John F. Charlewood Turner

Awarded 1988

UK

For championing the rights of people to build, manage and sustain their own shelter and communities.

John F C Turner (1927-2023) is known for developing the theory, practice and tools for self-managed home and neighbourhood building around the world, including in Peru, the United States and the United Kingdom.

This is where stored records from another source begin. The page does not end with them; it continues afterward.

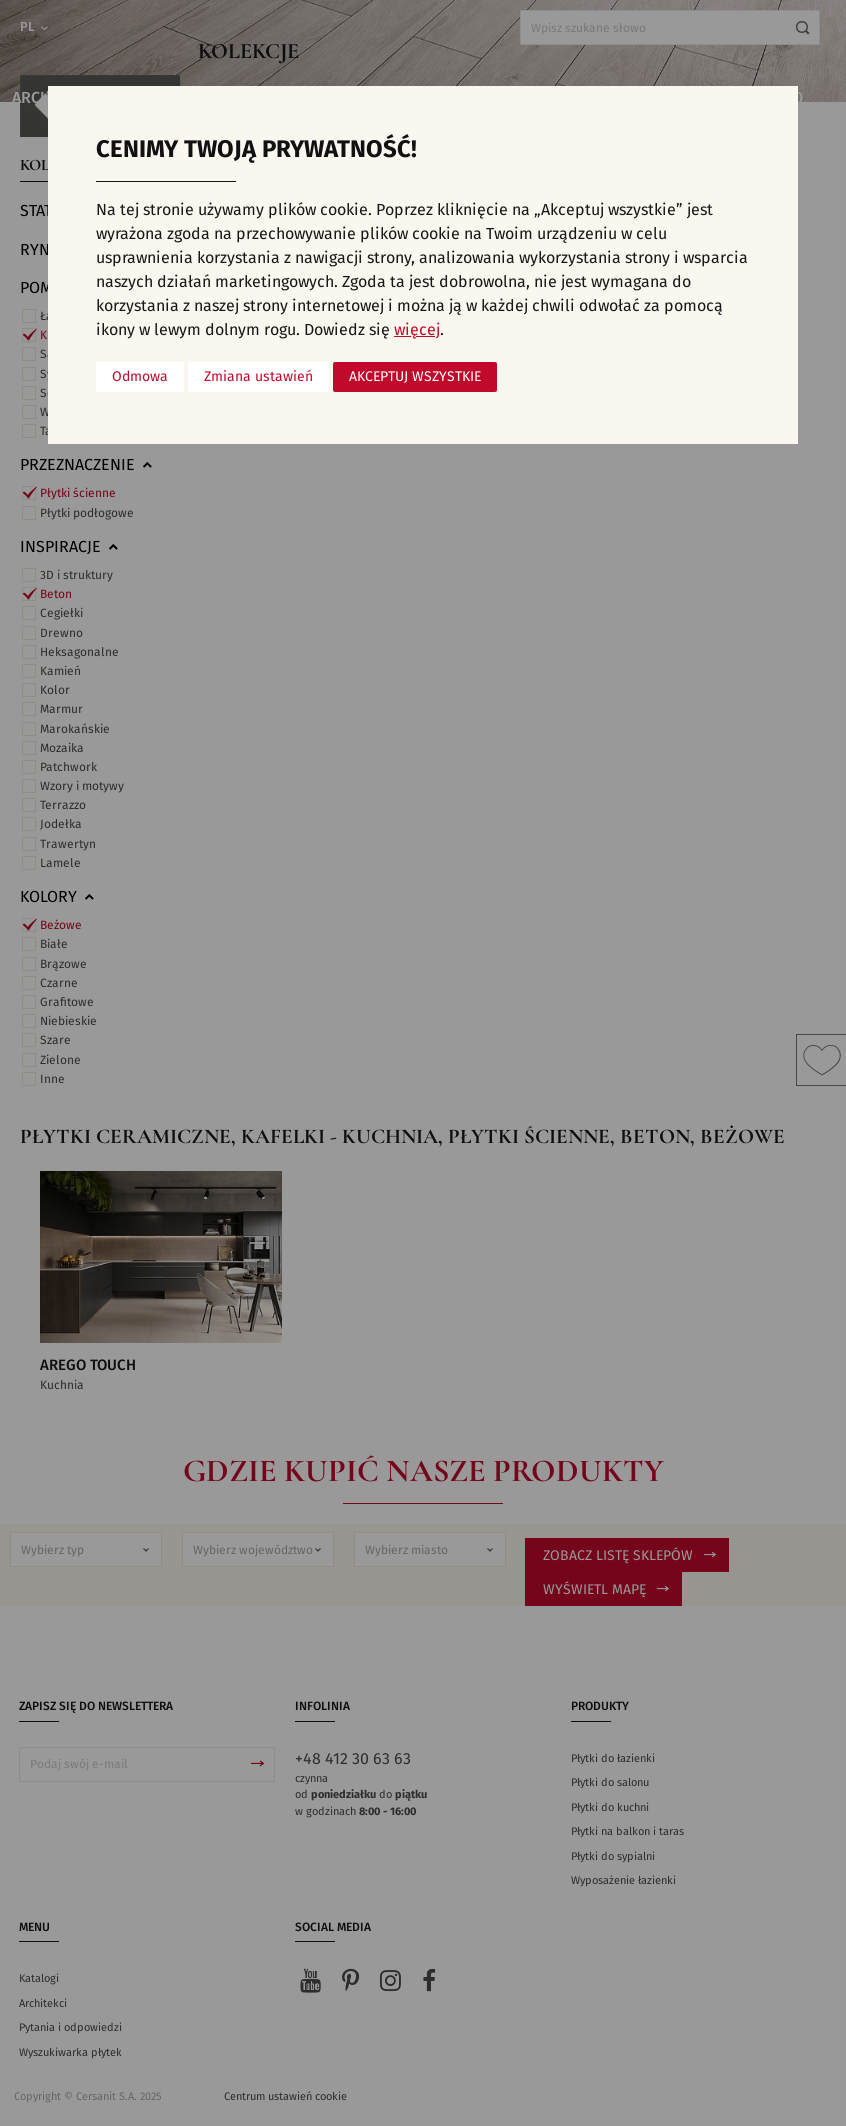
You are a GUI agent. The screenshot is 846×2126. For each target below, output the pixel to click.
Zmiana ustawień (258, 377)
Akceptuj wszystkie (415, 377)
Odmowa (140, 377)
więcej (417, 330)
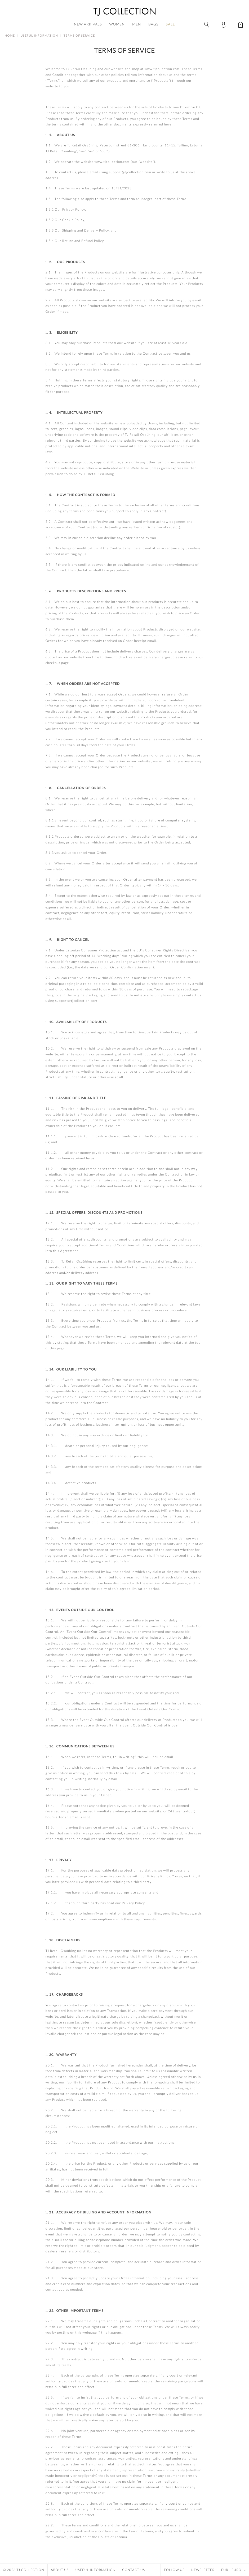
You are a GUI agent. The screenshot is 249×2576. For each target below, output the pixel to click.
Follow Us (174, 2570)
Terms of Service (79, 35)
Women (117, 24)
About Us (60, 2570)
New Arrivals (88, 24)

Turner graduated in architecture from the Architectural Association in London in 1954 and worked in Peru for eight years from 1957, mainly on the advocacy and design of community action and self-help programmes in villages and urban squatter settlements. Between 1965-1967 he was a Research Associate at the Joint Centre for Urban Studies of the Massachusetts Institute of Technology (MIT) and Harvard University and then lectured at MIT until 1973. Returning to London, he was a lecturer at the Architectural Association and the Development Planning Unit, University College London, until 1983, when he resigned to devote himself full-time to his non-profit consultancy AHAS.

The key is the fact that material and human resources for building communities can be economically used only when it is locally controlled.

John F. Charlewood Turner, 1988 Laureate

During the years, Turner's many publications have had a significant influence on housing policies worldwide. They include Uncontrolled Urban Settlement: Problems and Policies, first published in 1966; and the books Freedom to Build, Dweller Control of the Housing Process (with Robert Fichter, Macmillan, 1972), and Housing by People: Towards Autonomy in Building Environments (Marion Boyars, 1976).

From 1983 through 1986, Turner was coordinator of the Habitat International Coalition's NGO project for the UN International Year of Shelter for the Homeless (1987). Under this project, a global survey of local initiatives for home and neighbourhood improvement led to the report Building Community: A Third World Case Book, edited by Turner's wife, Bertha, and for which he wrote the introduction and conclusions.

After his move from London to the south-coast town of Hastings in 1989, Turner worked as a Trustee of the Hastings Trust, a non-profit organisation dedicated to the town's sustainable development. This provided him with an opportunity to confront corporate urban-industrialism's social and economic consequences on his own home ground. Convinced that a sustainable civilisation has to be founded on local economies, he concluded that a liveable future depends as much on regenerating the community base of the dominant industrial nations as on strengthening the surviving community-based of the exploited nations. He concentrated his efforts on searching for two neglected elements and their dissemination: the 'tools for building community', so many of which are widely transferable, and the universal principles that guide successful adaptation.